Für Krypto-Investoren stellt sich die Frage, welche Schlüsse aus dieser historischen Verlustwoche zu ziehen sind. Zunächst einmal ist es wichtig, die Größenordnung des Ereignisses einzuordnen: Der Verlust von 390 Milliarden Dollar und die Erreichung des niedrigsten Wochenstandes seit dem FTX-Kollaps ist kein alltägliches Ereignis, sondern markiert einen potenziellen Wendepunkt für das Marktgefüge. Investor sollten ihre Portfolioallokation und Risikolimits kritisch überprüfen, insbesondere wenn sie mit gehebelten Positionen agieren. Gleichzeitig ist es ratsam, die weiteren Entwicklungen rund um die Federal Reserve, die ETF-Ströme und die Strategie von institutuellen Marktteilnehmern wie Strategy zu beobachten. Es gibt durchaus auch Gegenargumente für eine zu pessimistische Einschätzung: Die historische Performance von Bitcoin nach großen Drawdowns zeigt, dass der Markt sich in der Vergangenheit stets erholt hat – wenngleich dies keine Garantie für die Zukunft darstellt. Was diese Woche eindeutig zeigt, ist, dass Diversifikation, ein ausgewogenes Risikomanagement und eine realistische Einschätzung der Volatilität in der Kryptowelt unverzichtbar sind.
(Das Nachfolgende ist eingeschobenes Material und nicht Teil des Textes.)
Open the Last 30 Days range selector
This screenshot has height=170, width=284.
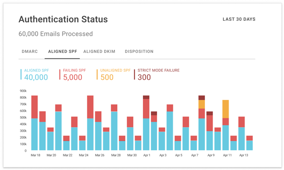point(239,19)
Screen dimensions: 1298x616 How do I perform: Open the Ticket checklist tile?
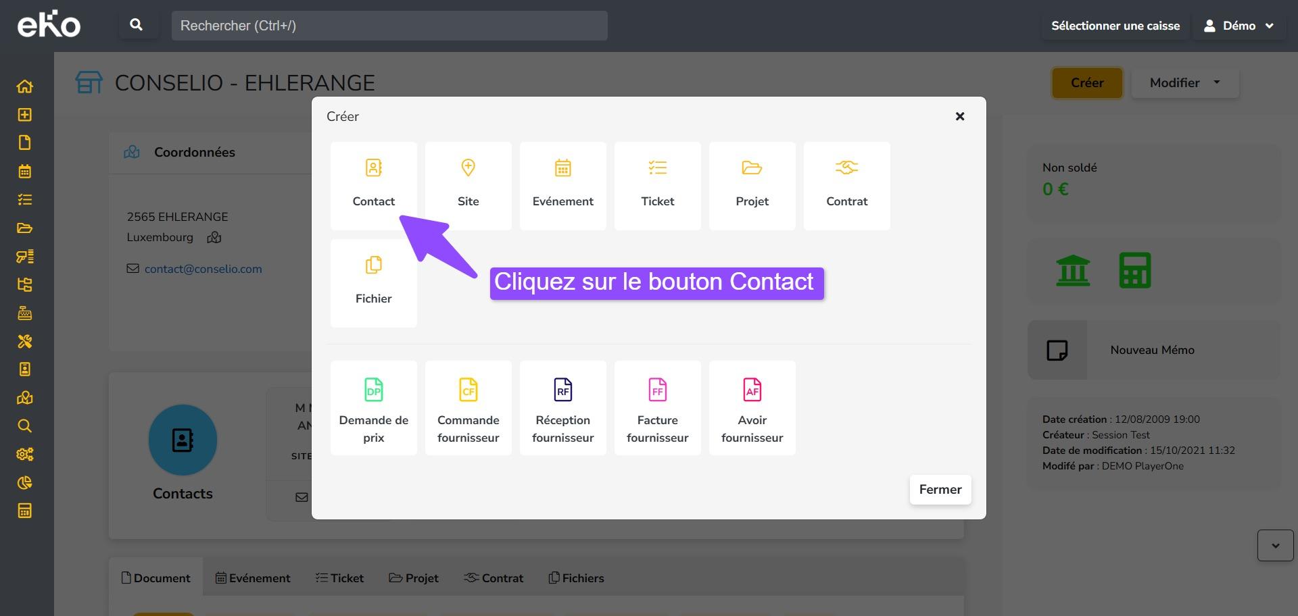click(x=657, y=184)
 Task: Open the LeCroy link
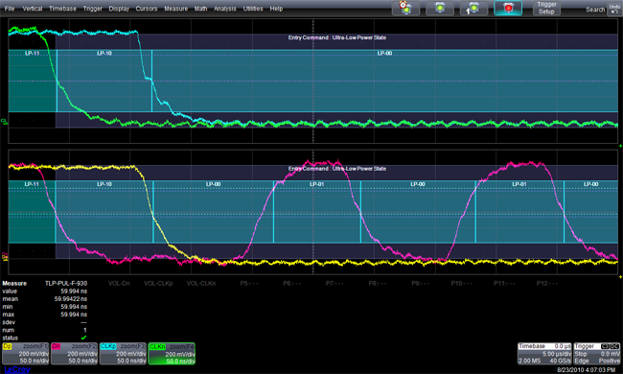pos(16,369)
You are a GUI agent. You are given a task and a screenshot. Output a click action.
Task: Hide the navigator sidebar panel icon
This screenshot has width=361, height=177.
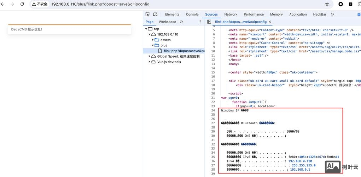tap(209, 22)
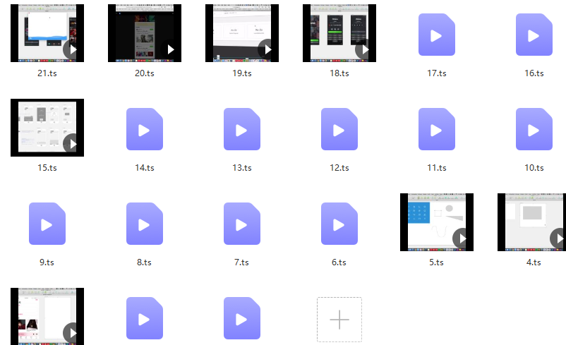566x345 pixels.
Task: Click the 12.ts filename label
Action: pos(339,168)
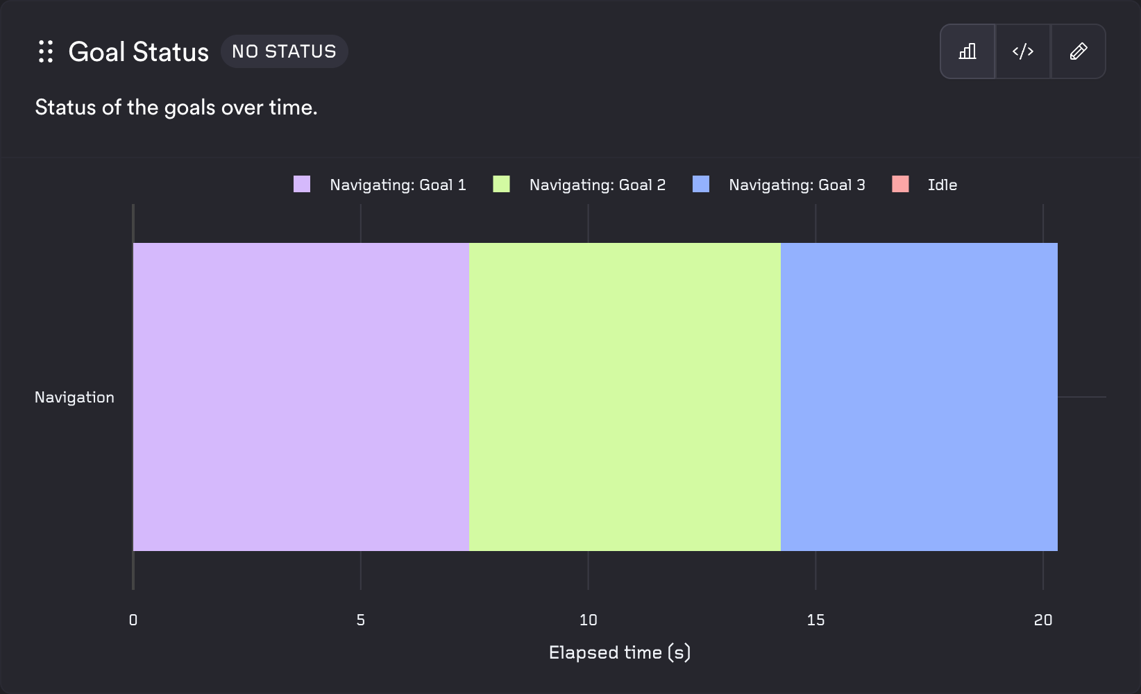Toggle the 'Navigating: Goal 2' legend entry
The height and width of the screenshot is (694, 1141).
[x=597, y=185]
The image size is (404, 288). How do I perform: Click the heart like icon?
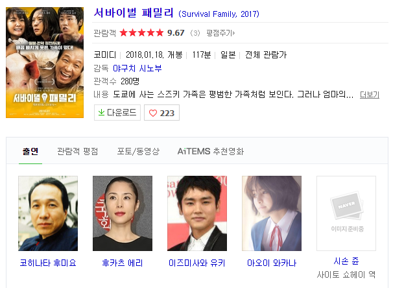[153, 113]
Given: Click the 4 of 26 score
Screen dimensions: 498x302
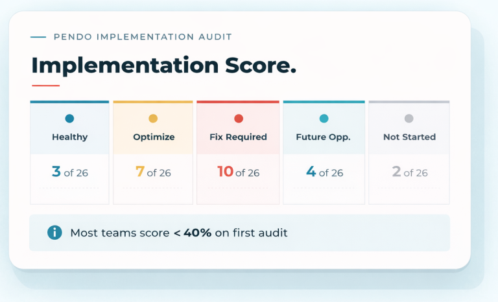Looking at the screenshot, I should tap(324, 172).
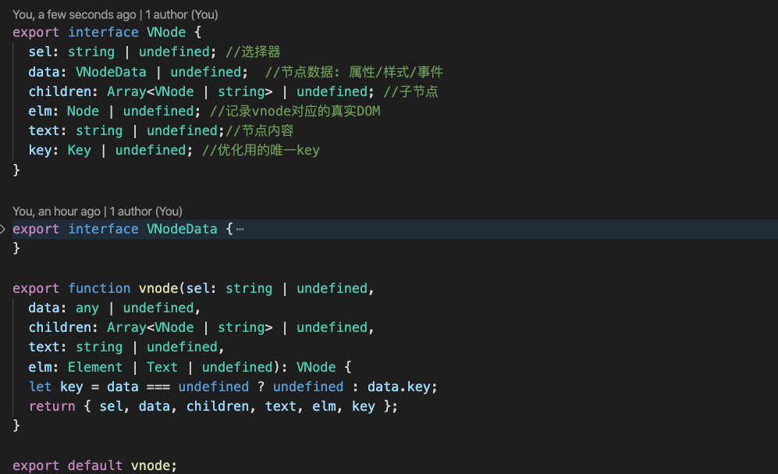Image resolution: width=778 pixels, height=474 pixels.
Task: Click "1 author (You)" above VNode interface
Action: (x=182, y=15)
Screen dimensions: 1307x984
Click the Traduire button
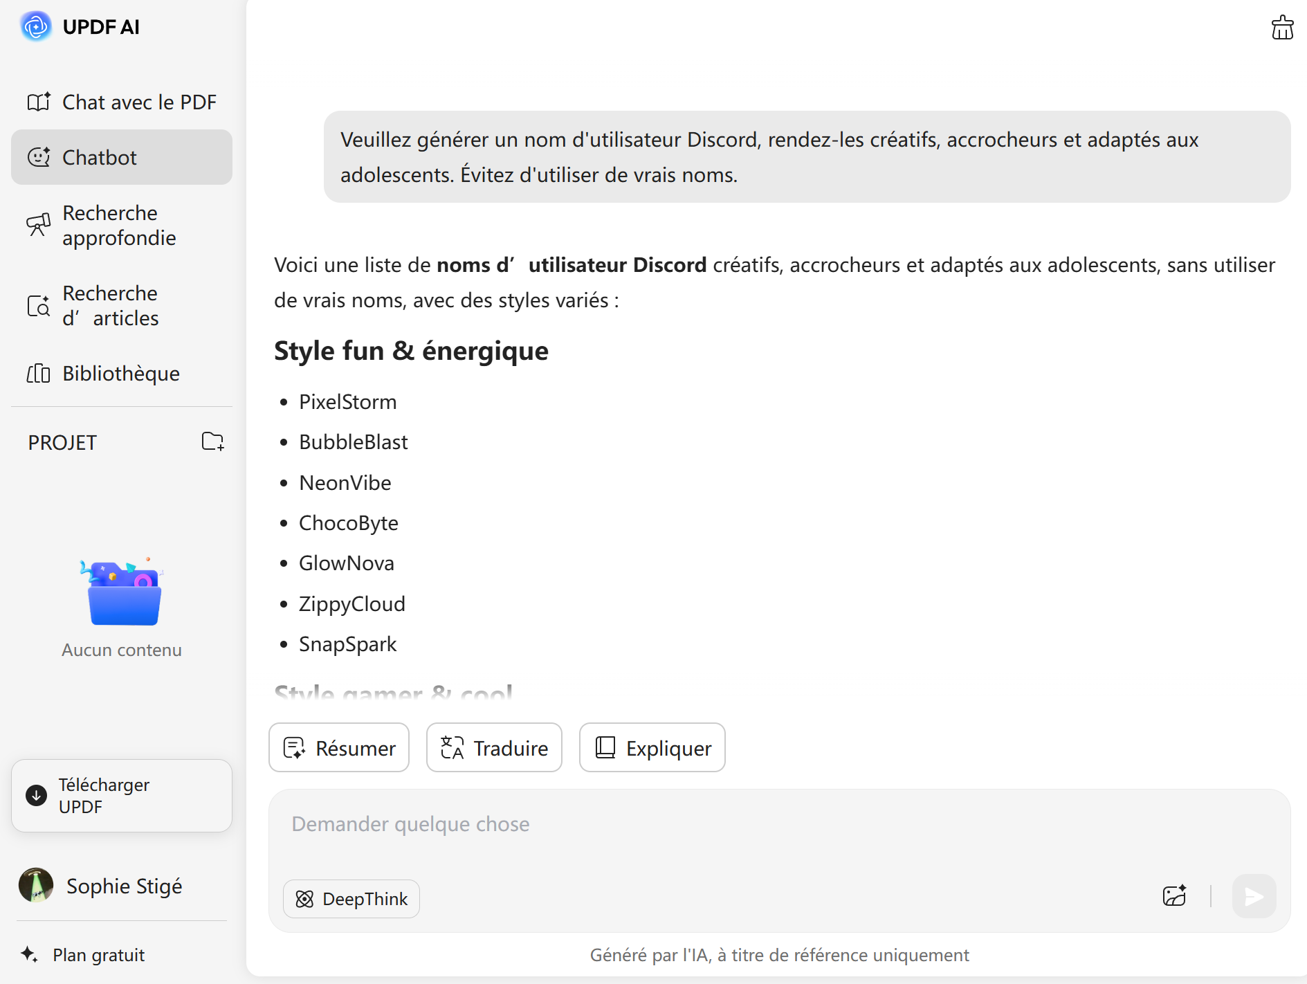click(494, 748)
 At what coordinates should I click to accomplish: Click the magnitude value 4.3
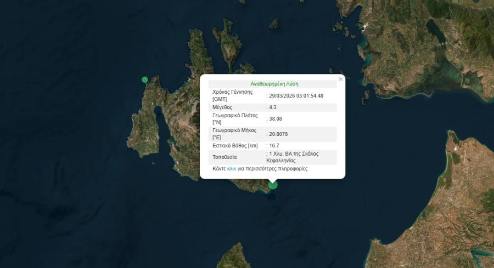coord(273,107)
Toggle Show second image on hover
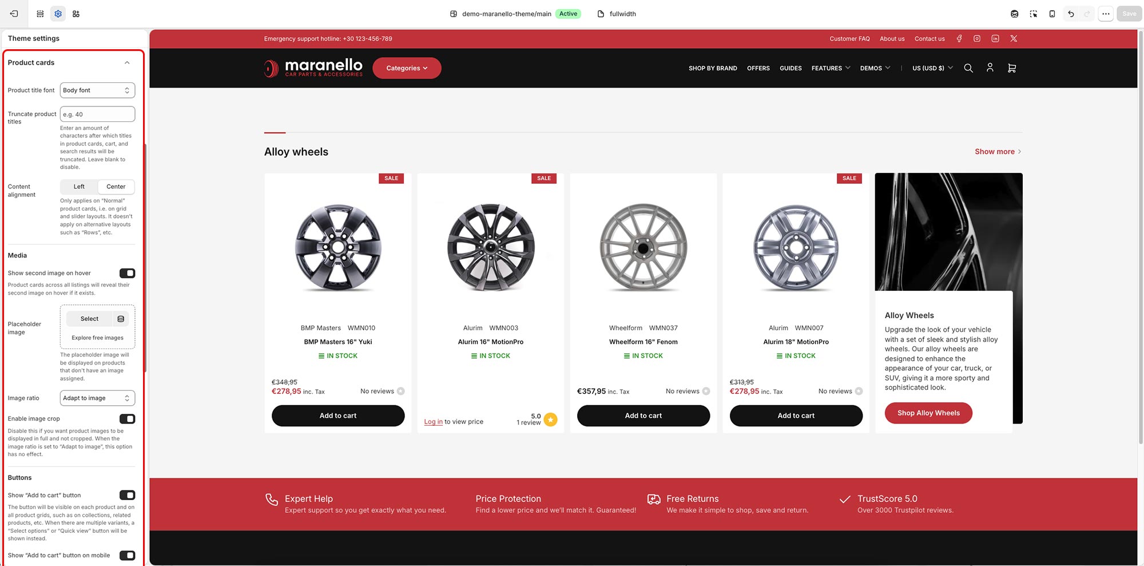Viewport: 1144px width, 566px height. click(x=127, y=273)
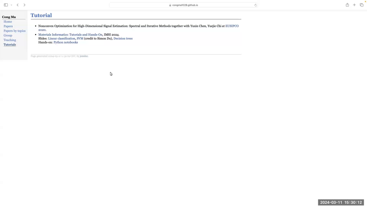This screenshot has width=367, height=207.
Task: Go back with the back arrow
Action: click(18, 5)
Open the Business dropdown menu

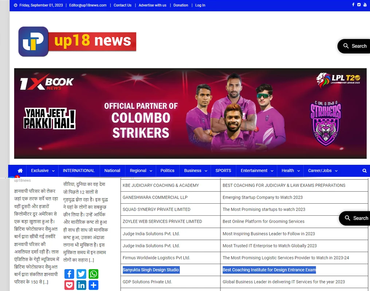pyautogui.click(x=196, y=171)
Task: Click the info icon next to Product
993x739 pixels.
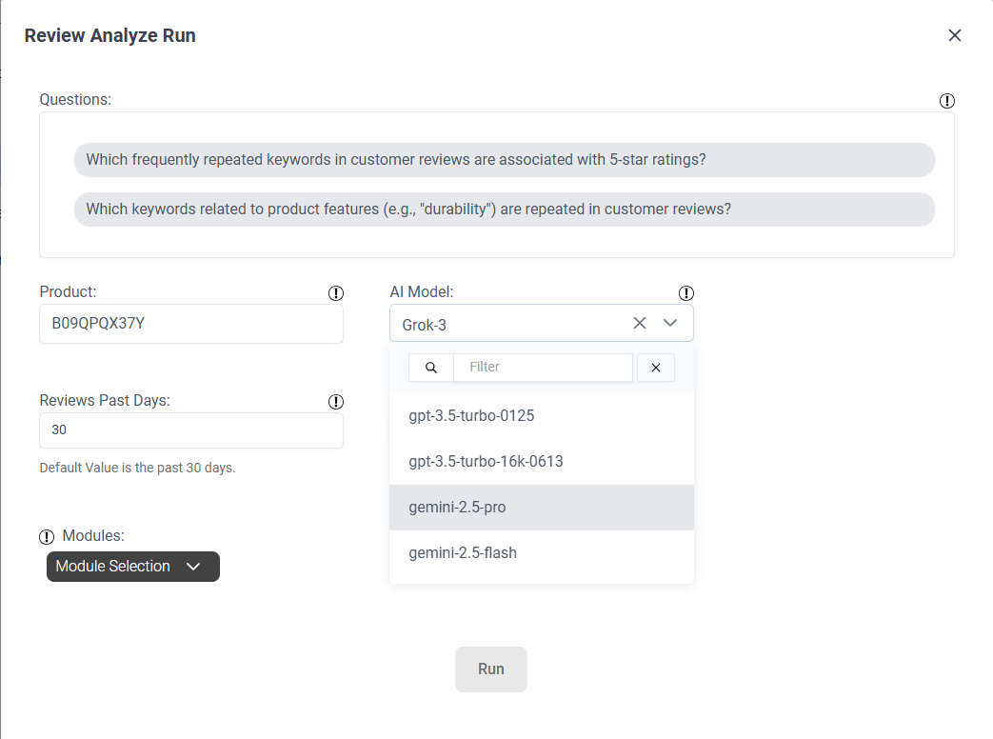Action: pyautogui.click(x=335, y=292)
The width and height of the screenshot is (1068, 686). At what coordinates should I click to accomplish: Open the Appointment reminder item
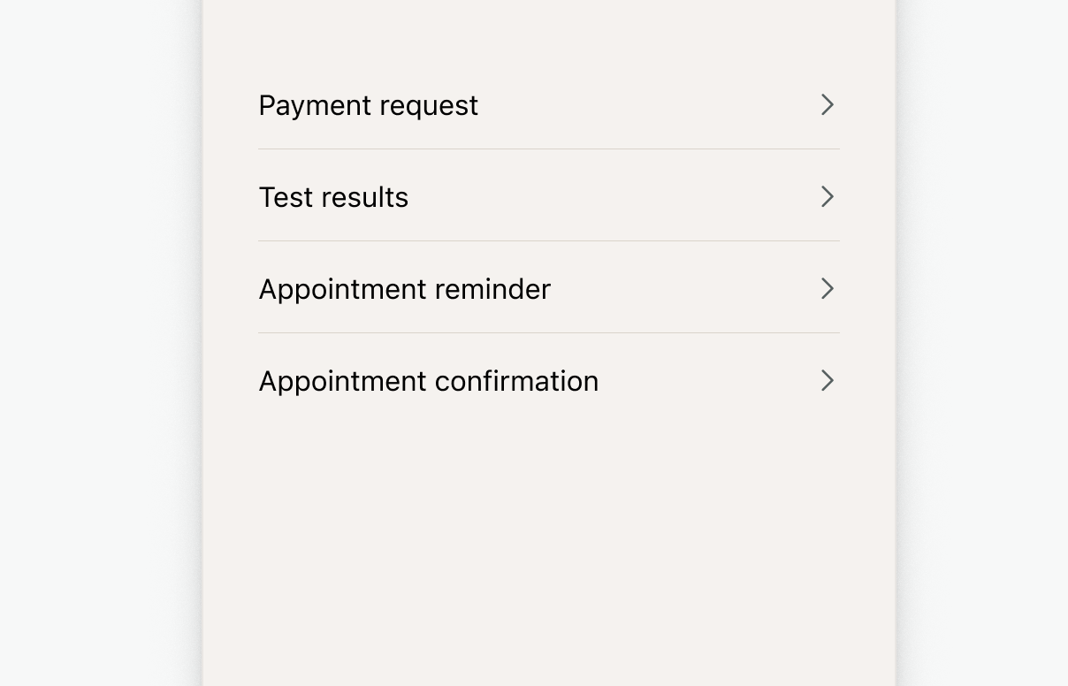click(548, 289)
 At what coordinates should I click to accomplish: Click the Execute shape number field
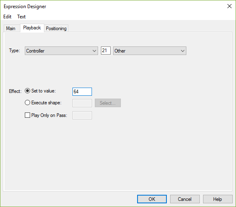82,103
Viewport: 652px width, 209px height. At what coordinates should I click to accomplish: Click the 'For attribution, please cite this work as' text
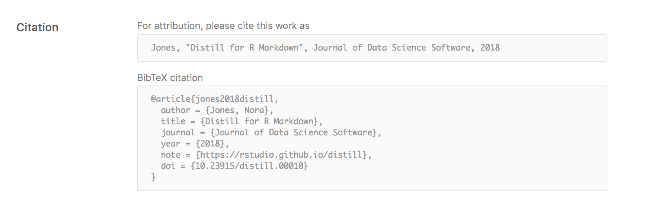tap(223, 26)
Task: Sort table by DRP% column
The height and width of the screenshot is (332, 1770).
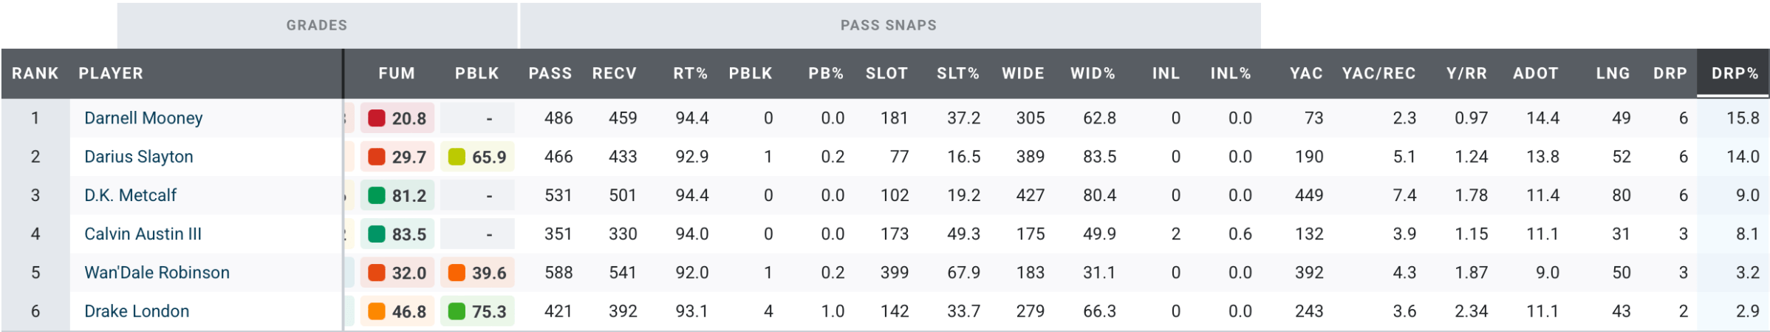Action: (1734, 74)
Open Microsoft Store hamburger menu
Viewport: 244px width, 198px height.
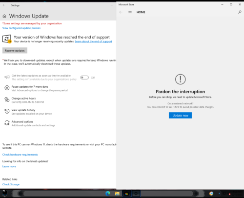pos(130,12)
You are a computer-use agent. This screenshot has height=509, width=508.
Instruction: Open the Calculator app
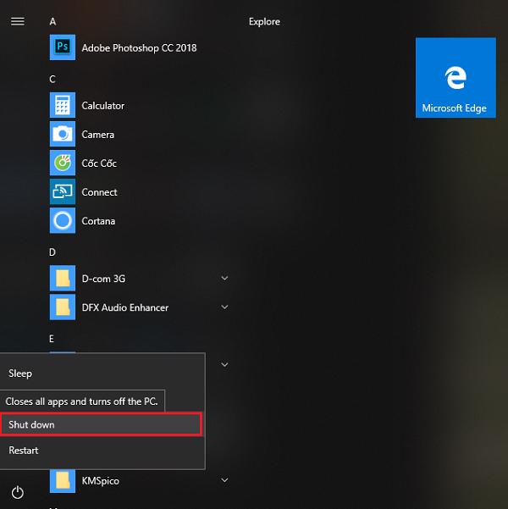click(x=102, y=106)
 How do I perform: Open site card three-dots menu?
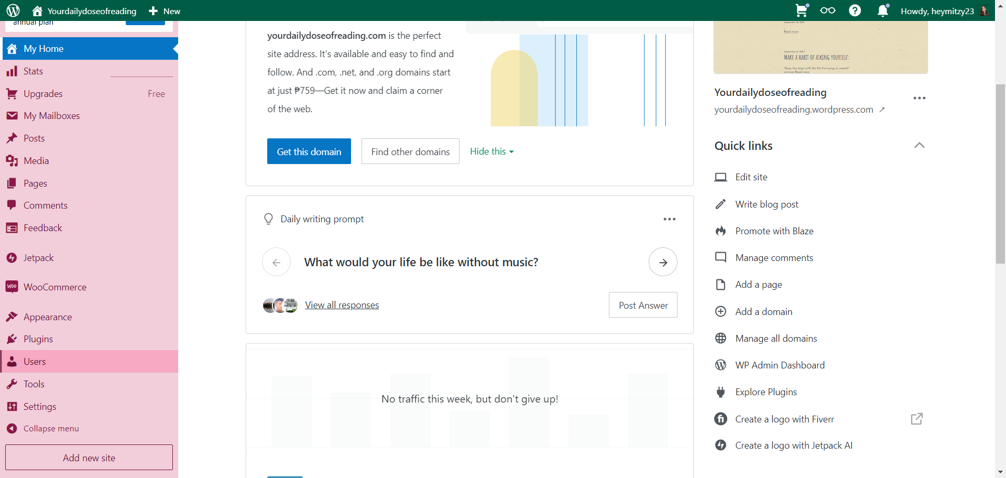[x=919, y=98]
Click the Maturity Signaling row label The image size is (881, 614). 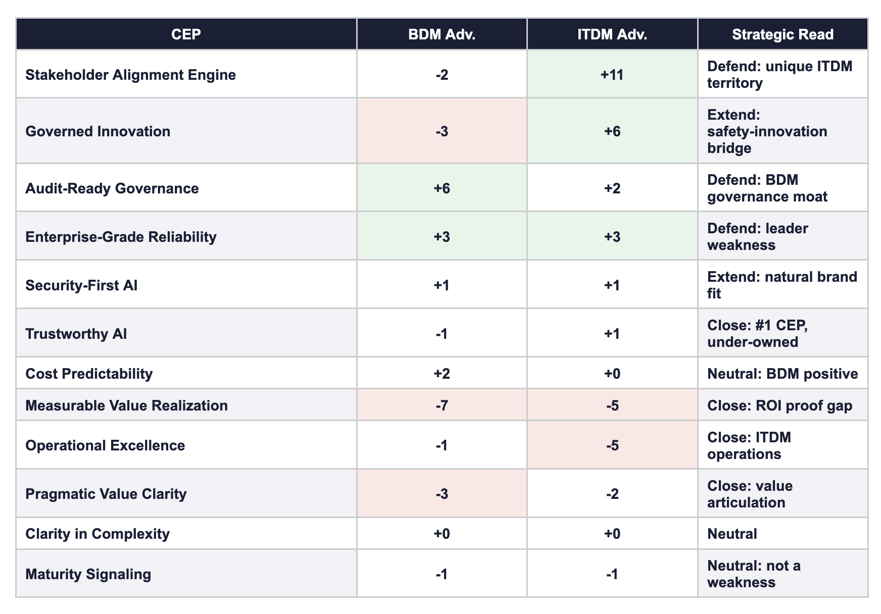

Ausblick: Erholung oder weiterer Abstieg?

Der aktuelle Kursverlauf wirft die berechtigte Frage auf, ob sich der Kryptomarkt von diesem massiven Einbruch erholen kann oder ob weitere Verluste bevorstehen. Die Tatsache, dass die Gesamtmarktkapitalisierung auf die Hälfte ihres Oktober-Höchststands gesunken ist, deutet auf eine fundamentale Neubewertung des gesamten Sektors hin. Gleichzeitig haben derartige Korrekturen in der Vergangenheit oft als Grundlage für neue Aufwärtsbewegungen gedient, insbesondere wenn die zugrundeliegende Technologie und die institutionelle Adoption weiter voranschreiten. Entscheidend wird sein, wie sich die makroökonomischen Rahmenbedingungen – insbesondere die Zinspolitik der Fed – in den kommenden Wochen und Monaten entwickeln. Ebenso relevant ist die Frage, ob institueller Kapitalzufluss, insbesondere über ETFs, wieder Fahrt aufnimmt oder ob die Investorengruppe dauerhaft vorsichtiger agiert. Für jetzt gilt: Die Kryptowährungsmärkte befinden sich in einer Phase hoher Unsicherheit, und Marktteilnehmer sollten sowohl auf mögliche weitere Abwärtsbewegungen als auch auf eine potenzielle Erholung vorbereitet sein. Eine sachliche, faktenbasierte Einschätzung – frei von Euphorie ebenso wie von Panik – ist in diesem Umfeld wichtiger denn je.